When we try to look ahead, we see uncertainty, and this feels like darkness. But darkness is exactly where new seeds begin to grow.
Seeds sprout in the darkness of the soil in my garden beds, to which I’ve added aggressive amounts of compost in order to provide as many nutrients as possible. Seeds sprout in the cracks of sidewalks, miraculously.
My parents even recently sent me a photo of a tulip growing partway up a tree. (Sure, that’s a bulb, not a seed, but you get the idea.)
It’s remarkable where life can take root and thrive. These times we’re living in are no exception.
Who knows what we, like seeds, might grow into in this season? Who knows who we might become? What new courage, action, wit, compassion, and goodness the challenges of this time might call forth in us? What art we will create, what relationships we will build, what resistance we will embody, who we will help in a time of need, who will help us?
We reach for the light. We look forward to finding out.
I’ll leave you with part of a gorgeous prayer from Octavia Raheem (also from Pause, Rest, Be).

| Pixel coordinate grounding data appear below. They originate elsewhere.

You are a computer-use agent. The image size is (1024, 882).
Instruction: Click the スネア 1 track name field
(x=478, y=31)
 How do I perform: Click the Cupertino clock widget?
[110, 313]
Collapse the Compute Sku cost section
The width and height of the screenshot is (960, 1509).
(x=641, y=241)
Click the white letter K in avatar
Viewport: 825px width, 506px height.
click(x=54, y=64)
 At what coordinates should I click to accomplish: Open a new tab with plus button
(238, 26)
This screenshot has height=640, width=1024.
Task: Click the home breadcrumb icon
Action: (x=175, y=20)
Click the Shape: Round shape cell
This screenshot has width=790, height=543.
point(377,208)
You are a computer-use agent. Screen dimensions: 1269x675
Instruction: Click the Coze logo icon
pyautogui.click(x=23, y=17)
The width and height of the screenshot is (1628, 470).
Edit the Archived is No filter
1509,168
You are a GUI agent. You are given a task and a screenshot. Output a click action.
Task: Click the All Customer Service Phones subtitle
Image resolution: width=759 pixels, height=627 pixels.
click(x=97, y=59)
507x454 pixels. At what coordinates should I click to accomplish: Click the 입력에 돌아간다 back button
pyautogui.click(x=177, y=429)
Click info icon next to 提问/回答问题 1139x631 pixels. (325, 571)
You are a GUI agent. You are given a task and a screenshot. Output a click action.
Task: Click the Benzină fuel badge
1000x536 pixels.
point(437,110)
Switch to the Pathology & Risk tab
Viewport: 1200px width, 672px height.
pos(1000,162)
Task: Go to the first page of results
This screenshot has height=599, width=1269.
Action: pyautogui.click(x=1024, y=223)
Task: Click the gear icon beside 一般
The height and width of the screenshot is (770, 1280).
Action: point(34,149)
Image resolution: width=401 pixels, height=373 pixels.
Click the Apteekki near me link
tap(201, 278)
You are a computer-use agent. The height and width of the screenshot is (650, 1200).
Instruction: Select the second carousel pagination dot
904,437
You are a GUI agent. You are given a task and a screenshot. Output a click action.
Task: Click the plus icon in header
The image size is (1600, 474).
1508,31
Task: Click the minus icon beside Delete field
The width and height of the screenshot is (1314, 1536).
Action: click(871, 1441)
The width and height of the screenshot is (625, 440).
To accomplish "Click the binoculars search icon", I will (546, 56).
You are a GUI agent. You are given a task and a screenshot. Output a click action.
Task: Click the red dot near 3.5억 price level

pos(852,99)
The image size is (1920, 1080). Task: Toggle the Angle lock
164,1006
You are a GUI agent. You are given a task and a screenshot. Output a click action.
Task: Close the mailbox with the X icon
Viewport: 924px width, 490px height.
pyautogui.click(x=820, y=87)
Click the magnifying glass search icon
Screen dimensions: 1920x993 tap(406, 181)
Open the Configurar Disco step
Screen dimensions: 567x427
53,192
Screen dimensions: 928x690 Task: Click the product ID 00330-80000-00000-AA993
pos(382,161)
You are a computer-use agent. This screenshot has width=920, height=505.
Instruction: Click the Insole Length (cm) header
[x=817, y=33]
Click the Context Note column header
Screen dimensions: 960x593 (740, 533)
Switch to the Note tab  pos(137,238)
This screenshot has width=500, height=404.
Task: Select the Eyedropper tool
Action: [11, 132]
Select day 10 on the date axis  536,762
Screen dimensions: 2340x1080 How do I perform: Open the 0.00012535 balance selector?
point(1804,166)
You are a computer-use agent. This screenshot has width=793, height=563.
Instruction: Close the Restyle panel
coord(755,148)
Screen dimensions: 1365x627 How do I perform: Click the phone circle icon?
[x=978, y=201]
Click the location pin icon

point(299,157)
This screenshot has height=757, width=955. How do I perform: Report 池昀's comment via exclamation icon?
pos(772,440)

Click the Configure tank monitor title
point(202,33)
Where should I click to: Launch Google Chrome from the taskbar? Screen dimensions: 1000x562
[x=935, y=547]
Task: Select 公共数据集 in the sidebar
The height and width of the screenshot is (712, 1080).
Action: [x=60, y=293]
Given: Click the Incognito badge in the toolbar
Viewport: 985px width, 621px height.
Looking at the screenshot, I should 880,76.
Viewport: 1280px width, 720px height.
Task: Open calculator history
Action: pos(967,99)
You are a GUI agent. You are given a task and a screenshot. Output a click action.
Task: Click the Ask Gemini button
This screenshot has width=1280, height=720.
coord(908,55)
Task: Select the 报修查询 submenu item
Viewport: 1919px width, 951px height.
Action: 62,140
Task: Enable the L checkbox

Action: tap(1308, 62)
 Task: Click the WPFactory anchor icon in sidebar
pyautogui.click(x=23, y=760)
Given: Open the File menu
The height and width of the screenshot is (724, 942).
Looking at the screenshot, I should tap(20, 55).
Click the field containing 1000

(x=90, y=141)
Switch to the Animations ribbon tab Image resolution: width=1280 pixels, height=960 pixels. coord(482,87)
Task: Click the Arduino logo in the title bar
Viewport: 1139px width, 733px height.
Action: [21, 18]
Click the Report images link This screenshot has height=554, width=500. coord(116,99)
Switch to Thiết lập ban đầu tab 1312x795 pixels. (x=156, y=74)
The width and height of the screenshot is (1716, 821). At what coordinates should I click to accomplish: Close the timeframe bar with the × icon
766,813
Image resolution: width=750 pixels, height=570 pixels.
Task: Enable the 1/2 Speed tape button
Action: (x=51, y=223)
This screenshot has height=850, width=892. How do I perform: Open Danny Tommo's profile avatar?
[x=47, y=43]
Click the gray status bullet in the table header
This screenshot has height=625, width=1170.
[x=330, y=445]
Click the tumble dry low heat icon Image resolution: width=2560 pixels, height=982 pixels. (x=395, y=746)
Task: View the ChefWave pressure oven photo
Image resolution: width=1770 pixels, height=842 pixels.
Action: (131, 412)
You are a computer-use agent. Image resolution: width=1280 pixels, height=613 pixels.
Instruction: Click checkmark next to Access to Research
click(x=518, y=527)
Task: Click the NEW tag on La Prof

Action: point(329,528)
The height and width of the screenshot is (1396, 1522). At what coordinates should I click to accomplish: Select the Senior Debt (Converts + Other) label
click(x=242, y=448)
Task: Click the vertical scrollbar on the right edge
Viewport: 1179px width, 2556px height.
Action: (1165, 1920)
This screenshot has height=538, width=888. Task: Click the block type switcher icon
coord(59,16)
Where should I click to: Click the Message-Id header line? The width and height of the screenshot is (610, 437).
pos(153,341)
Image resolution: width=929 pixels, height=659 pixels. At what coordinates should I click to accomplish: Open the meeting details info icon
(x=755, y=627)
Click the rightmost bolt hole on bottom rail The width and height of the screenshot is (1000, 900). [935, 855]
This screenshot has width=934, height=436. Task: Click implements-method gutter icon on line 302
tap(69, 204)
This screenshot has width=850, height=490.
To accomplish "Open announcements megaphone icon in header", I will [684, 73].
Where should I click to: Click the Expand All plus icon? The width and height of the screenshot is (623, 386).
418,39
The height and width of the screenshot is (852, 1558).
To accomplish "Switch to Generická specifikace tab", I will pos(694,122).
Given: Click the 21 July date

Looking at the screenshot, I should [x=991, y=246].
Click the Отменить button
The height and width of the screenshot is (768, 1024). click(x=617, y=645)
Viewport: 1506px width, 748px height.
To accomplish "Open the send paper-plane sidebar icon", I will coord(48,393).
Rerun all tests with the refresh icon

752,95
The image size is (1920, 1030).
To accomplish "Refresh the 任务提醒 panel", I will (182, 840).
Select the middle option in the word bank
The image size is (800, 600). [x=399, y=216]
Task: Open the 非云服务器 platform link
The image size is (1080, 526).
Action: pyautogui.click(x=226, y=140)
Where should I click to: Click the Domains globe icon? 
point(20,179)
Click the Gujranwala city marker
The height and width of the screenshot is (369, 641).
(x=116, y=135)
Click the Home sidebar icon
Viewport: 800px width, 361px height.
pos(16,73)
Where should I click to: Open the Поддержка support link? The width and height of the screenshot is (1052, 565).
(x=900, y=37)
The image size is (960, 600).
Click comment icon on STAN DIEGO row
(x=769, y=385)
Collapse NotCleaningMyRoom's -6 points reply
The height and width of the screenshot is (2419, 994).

One of the things I love about being post-evangelical is that I don’t really worry anymore about the “purity” or “correctness” of people’s beliefs before being open to learning from them, receiving their wisdom, or joining in the prayers they pray.
A few years ago, a prayer addressed to the “Goddess of the space in between” probably would have freaked me out. But the God I believe in encompasses masculinity and femininity.
Drawing on biblical imagery, God created male and female (and all sorts of diversely gendered humans) in God’s own image. God is a mother hen, a mama bear, the feminine Spirit who groans and births a new creation. (More on all this in Nice Churchy Patriarchy, of course.) Goddess, then, is simply a feminine word for God.
I’m cool with that. And I hope this prayer from Raheem feels like a blessing:
“Goddess of the space in between,
We thank you for being the wild and beautiful ocean that you are…When you come and swallow us in your luminous darkness, may we have the good sense to simply lie down, float for a while, and dream. Let us dream of something new and ancient. Let us dream of nothing and everything in altering time. Let us dream of composting old things and planting seeds that will grow for generations to come. Let us dream of boundlessness even when we feel stuck and small.”
Amen.
Let us float. Let us dream.
And let our dreams not be bound by the constraints placed upon us, by the devastations of this time we’re living in. Let them burst out of dark soil like seeds and never stop growing.
In this with you.
You got my soil scientist attention! The good soil parable comes to mind too.
I had the same image a couple years ago - see if you like this poem version
https://open.substack.com/pub/iamadamah/p/conspiracy?r=21ap39&utm_medium=ios
As a gardener and hobby farmer, I love this. As a chaplain, I know this is balm for many souls! Thank you for your reflections, which I especially needed today as I woke up to snow - in New Jersey!